I also had a poem in their Autumn 2016 issue on Climate (Change), a poem in May 2014 called "Of Whales and the Hinckley Hunt on Christmas Eve, 1818," and a poem in September 2013 called "At Lake Absarraca" about rewilding buffalo and elk.

My favorite recent climate article is "A climate of the unthinkable on a burning Earth" by Andrew Y. Glikson October 26, 2023 at arctic-news.blogspot.com. I also appreciate the article he noted about Antarctic ecologist Dana Bergstrom and others silenced and/or punished for speaking. That article at abc.net.au/news notes, "Ecologists and climate scientists have told the ABC of a widespread culture of suppression and self-censorship. [par break] Sometimes it’s insidious, driven by the fear of losing funding or contracts. [par break] Sometimes it’s overt, through active gagging or academic careers being threatened. [par break] All of that for attempting to 'speak the truth' about environmental damage, ecosystem collapse and climate change."

I recently told a group where I was invited to speak that watching University of Manchester professor Kevin Anderson interview Johan Rockström, co-director of the Potsdam Institute for Climate Impact Research, made me grateful to be a climate poet because "Rockström seemed restrained by his position, but a poet is free of what I call The Four Horsemen of Distraction: stakeholders, funding sources, constituencies, and agendas."

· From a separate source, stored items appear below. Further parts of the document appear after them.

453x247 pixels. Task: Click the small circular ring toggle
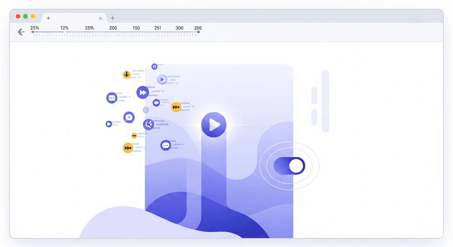pos(146,110)
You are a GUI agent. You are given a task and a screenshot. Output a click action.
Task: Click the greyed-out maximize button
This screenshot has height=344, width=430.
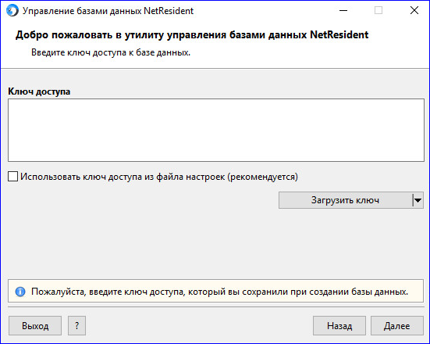(378, 11)
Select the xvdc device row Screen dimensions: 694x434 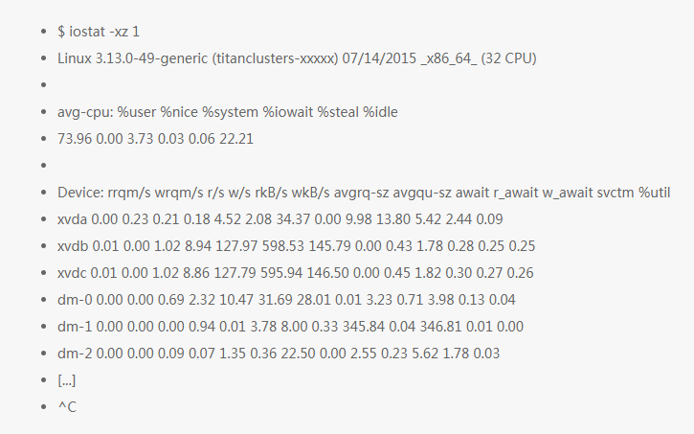tap(296, 273)
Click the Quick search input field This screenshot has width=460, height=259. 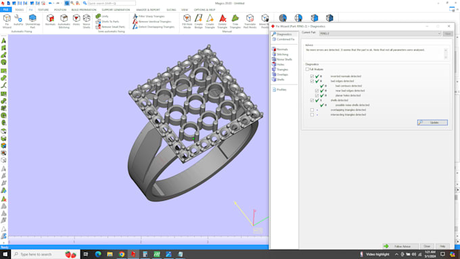click(x=112, y=3)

Thursday, October 19, 2023

Cain and Abel

Other Christians and I were discussing what a climate sermon would be. At first, I suggested the story of Gideon which shows how a small group of committed people make all the difference when supported by God. Later, I thought the story of Cain and Abel may be better. I mean Cain did not give his best gifts to God, while Abel did. Out of jealousy, Cain killed Abel.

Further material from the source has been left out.